If you mainly work for one client, be aware that this may be classified as employment rather than self-employment.

You can read more about this situation here


What company structure should you choose in Denmark


Limited Liability Company

When deciding between a Limited Liability Company and a Sole Proprietorship, the key question is liability.

Consider your worst-case scenario. If a client suffers a financial loss due to your work, can your liability be effectively limited through a contract that would hold up in court?

If not, a Limited Liability Company is often the safer choice, as your personal assets are protected and your risk is limited to the company.

To establish an ApS, you must contribute 20.000 DKK in share capital.

Losses in a Limited Liability Company are isolated within the company and cannot be offset against your personal income.
Read more about Corporate Income Tax here

If you receive a salary from your company, it must register as an employer, issue payslips, and withhold personal income tax. This can negatively impact cash flow during the startup phase.

We can help you incorporate a new ApS.

Here you can see the prices for incorporating a new ApS

Here you can read what information is needed to incorporate a new ApS

The Danish Tax Agency may review shareholders and founders before approving VAT or employer registration.
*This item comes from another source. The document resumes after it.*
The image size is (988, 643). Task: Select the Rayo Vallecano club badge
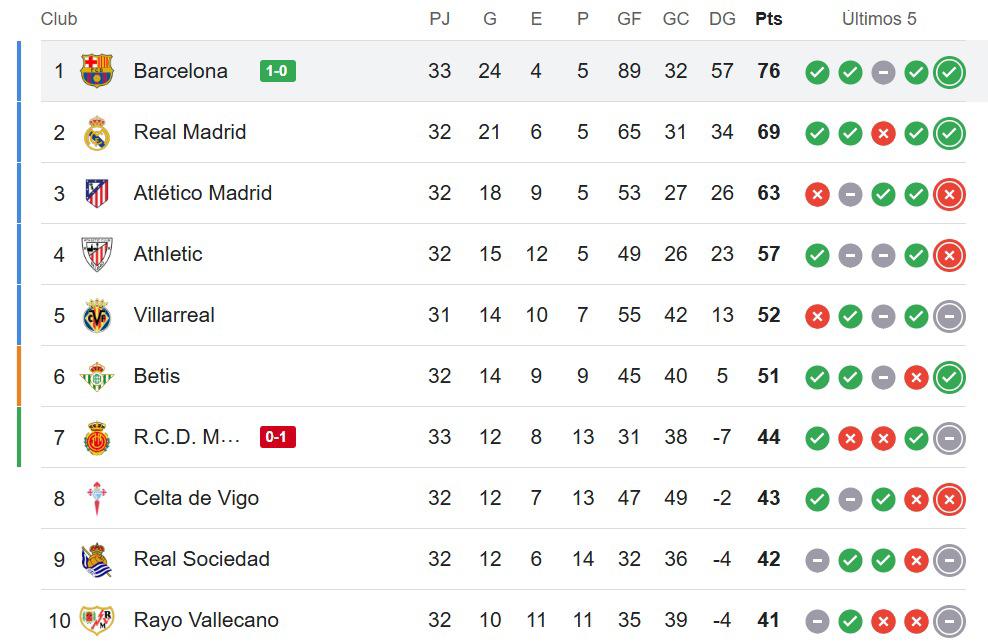point(99,620)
See which questions are typically asked here


What company structure should you choose in Denmark

Branch Office

A Branch Office is an extension of a foreign company and does not require share capital.

If the branch has a permanent establishment or employees with authority to bind the company, it normally becomes tax resident in Denmark.
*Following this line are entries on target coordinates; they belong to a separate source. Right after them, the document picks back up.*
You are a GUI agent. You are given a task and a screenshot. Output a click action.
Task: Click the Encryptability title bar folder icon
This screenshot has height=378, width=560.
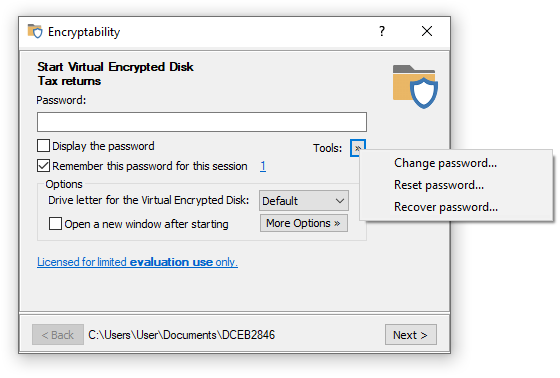35,31
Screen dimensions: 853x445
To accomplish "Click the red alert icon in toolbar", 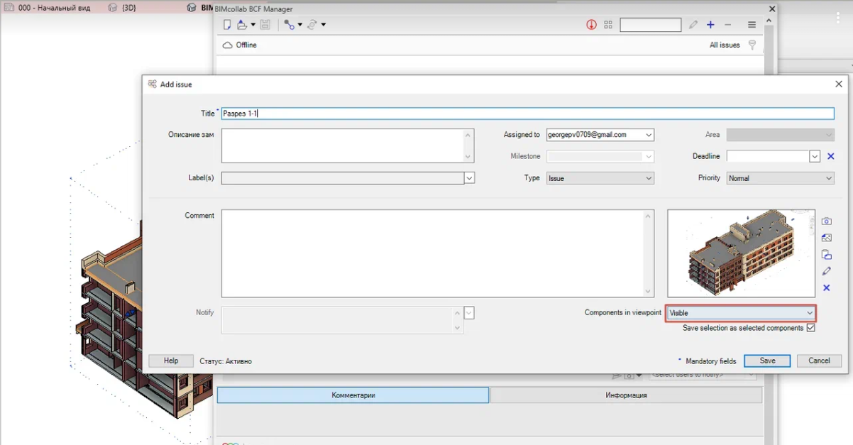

The Branch Office receives a CVR-number and must comply with Danish accounting and tax regulations. The foreign parent company remains fully liable for all Danish activities.
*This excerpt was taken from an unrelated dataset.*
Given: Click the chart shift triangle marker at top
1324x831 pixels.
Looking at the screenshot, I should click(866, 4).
The parent company’s annual report must be submitted to the Danish Business Authority, and a Danish tax return must be filed.


Registration of duties/obligations as a Foreign Company

If you are not ready to establish a Branch Office or incorporate a Danish company, registering specific duties as a Foreign Company may be the best entry point.

This is the simplest way to start operating in Denmark and typically includes:

Employer registration
;
VAT registration;

Corporate income tax registration.

Processing time is usually 2–4 weeks, and registration must be completed at least 8 days before starting activities.

We can assist with this registration for 3.000 DKK + VAT.

Additional requirements may include a fiscal representative, Danish address, or a person with signatory rights in Denmark.

Please contact us to clarify your situation.


(Last update of this blog: 5.1.2026)


FAQ

What are the most common company structures in Denmark in 2026?

Sole Proprietorship, Limited Liability Company, Branch Office, and Registration as a Foreign Company.

How does one decide between different company structures?

Consider experience, confidence in the business plan, investment amount, risk, product or service type, and the nature of clients and contracts.

What is the minimum initial share capital required for an ApS?

20.000 DKK.

Can both residents and non-residents be shareholders and directors in an ApS?

Yes, both residents and non-residents can hold these positions.

When might registering a Branch Office or as a Foreign Company be preferable?

For a short-term commitment or specific obligations like employer registration or VAT liability.

What does registering a Sole Proprietorship in Denmark entail?

It requires being a resident with a CPR-number and a digital signature (MitID), and it's fast and easy to register or deregister.

Are there any registration fees for a Sole Proprietorship?

No, if done online by oneself; otherwise, Dania Accounting can assist for a fee.

What are the benefits of choosing a Sole Proprietorship in terms of financial deficits?

It allows offsetting business deficits against personal income to lower the overall tax bill.

What are the risks associated with a Sole Proprietorship?

Personal liability for business activities, which could affect personal assets.

What distinguishes a Limited Liability Company from a Sole Proprietorship in terms of financial deficits?

Deficits in a Limited Liability Company are isolated within the entity and can't be used to offset personal income tax.